El menú es uno de los principales factores de marketing gastronómico, es esa carta de presentación, ese primer impacto o apertura al comensal, para que este pueda pedir esos platillos exquisitos que preparan los cocineros y que al final se verán reflejados en ventas.

Es importante tener en cuenta algunos factores al momento de elaborar, modificar, replantear o modernizar el menú:

  • El diseño de tu carta: tipo de impresión, color, fuente o estilo de letra, tamaño, jerarquías, facilidad de lectura, etc.

     

  • Alineado a tu modelo de negocio: debe ser coherente con tu marca y también, debe estar adaptado a las necesidades de tu mercado.

     

  • Opciones de menú: en los tiempos de la nueva normalidad, es una buena idea que tu menú pueda descargarse con un código QR o que esté visible en gran formato en tu negocio.

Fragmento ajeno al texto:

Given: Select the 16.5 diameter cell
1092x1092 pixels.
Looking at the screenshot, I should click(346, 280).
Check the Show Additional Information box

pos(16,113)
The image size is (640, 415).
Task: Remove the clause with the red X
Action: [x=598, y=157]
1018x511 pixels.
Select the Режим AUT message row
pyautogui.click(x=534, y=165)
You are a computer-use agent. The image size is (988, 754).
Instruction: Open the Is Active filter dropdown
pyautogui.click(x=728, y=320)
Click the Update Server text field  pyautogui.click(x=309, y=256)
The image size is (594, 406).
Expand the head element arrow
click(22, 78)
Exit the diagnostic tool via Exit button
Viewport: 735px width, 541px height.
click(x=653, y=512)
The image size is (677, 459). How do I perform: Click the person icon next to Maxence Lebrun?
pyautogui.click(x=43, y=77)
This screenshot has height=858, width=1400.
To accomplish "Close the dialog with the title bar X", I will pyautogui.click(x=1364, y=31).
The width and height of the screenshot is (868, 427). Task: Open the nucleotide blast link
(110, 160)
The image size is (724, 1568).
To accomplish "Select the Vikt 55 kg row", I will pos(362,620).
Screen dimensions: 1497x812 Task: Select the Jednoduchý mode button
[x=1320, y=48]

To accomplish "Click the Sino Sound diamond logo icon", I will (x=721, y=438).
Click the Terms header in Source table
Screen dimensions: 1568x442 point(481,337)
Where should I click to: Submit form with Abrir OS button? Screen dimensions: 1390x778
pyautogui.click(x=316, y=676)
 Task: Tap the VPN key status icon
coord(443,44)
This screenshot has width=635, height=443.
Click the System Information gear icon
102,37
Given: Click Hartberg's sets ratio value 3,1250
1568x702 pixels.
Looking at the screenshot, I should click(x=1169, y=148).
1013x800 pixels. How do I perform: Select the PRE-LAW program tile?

De las grandes incógnitas que surgen al comienzo o a lo largo de la elaboración de un menú están preguntas como: ¿Qué tan rentable puede ser? ¿Cómo se busca mayor rentabilidad? ¿Qué estrategias se deben implementar para mejorar la oferta del menú?

Por eso, uno de los puntos que se deben tener en cuenta son los “productos de temporada”.

Los productos de temporada se deben ver como una herramienta para valorizar y rentabilizar la cocina de todo negocio gastronómico, gracias a que:

  1. Dan una comunicación positiva del uso de tus insumos.
  2. Generan rentabilidad por sus costos ya que son más bajos.
  3. Pueden proporcionan mayor rotación en el uso de tus platillos.
  4. Ofrecen diversidad por cortos tiempos en tu menú.
  5. Tienen un trasfondo sostenible que ayuda al planeta.

Ahora, la gran incógnita es: ¿Cómo adaptar un menú con el apoyo de estos productos?

Persona sosteniendo una canasta con alimentos.

En realidad, es más sencillo de lo que se piensa, ya que, si bien es cierto que un restaurante tiene una identidad en su menú, esto no quiere decir que puedas llegar a tener platillos que vayan acorde con el insumo que este de temporada. ¿Qué hacer?

Estos son algunos consejos que te damos para tener en cuenta:

  • Analizar el menú entendiendo cuáles son tus platillos más rentables y menos rentables, saber cuáles son los platos más conocidos del menú, pero no necesariamente son los más rentables. 
 
  • Ve a los supermercados o habla con tus proveedores de frutas y verduras, entiende cuáles son las estacionalidades de cada producto. Trata de ir un paso adelante y entender las estacionalidades de los productos de temporada, eso te dará tiempo para planear y no reaccionar de afán ante una propuesta nueva para tus comensales.
 
  • Los productos de temporada generalmente son tubérculos o frutas. Arriésgate a tener nuevas opciones con algunos de estos, siempre hay uno o varios insumos que tienen sentido con tu carta.
 
  • Si un producto de temporada que no es acorde con tu concepto, entonces piensa de forma disruptiva. Siempre hay una solución que puedes apalancar con una tendencia de algún insumo, pueden ser festividades o días especiales que podrás aprovechar para elaborar algo distinto por corto tiempo.
 
  • Trabaja de la mano de los cocineros, haz una “lluvia de ideas”, escucha sus propuestas con los productos que hay de temporada. Dos o más cabezas hacen un mejor trabajo.

Adaptar todos estos puntos a tu menú es clave cuando buscas un bien común y no solo un bien propio. La temporalidad trae consecuencias positivas si te adaptas y moldeas a ellas. Tu menú será exitoso siempre y cuando te apalanques en lo que sucede a tu alrededor y no dejes de mirar lo que pasa más allá de tu cocina.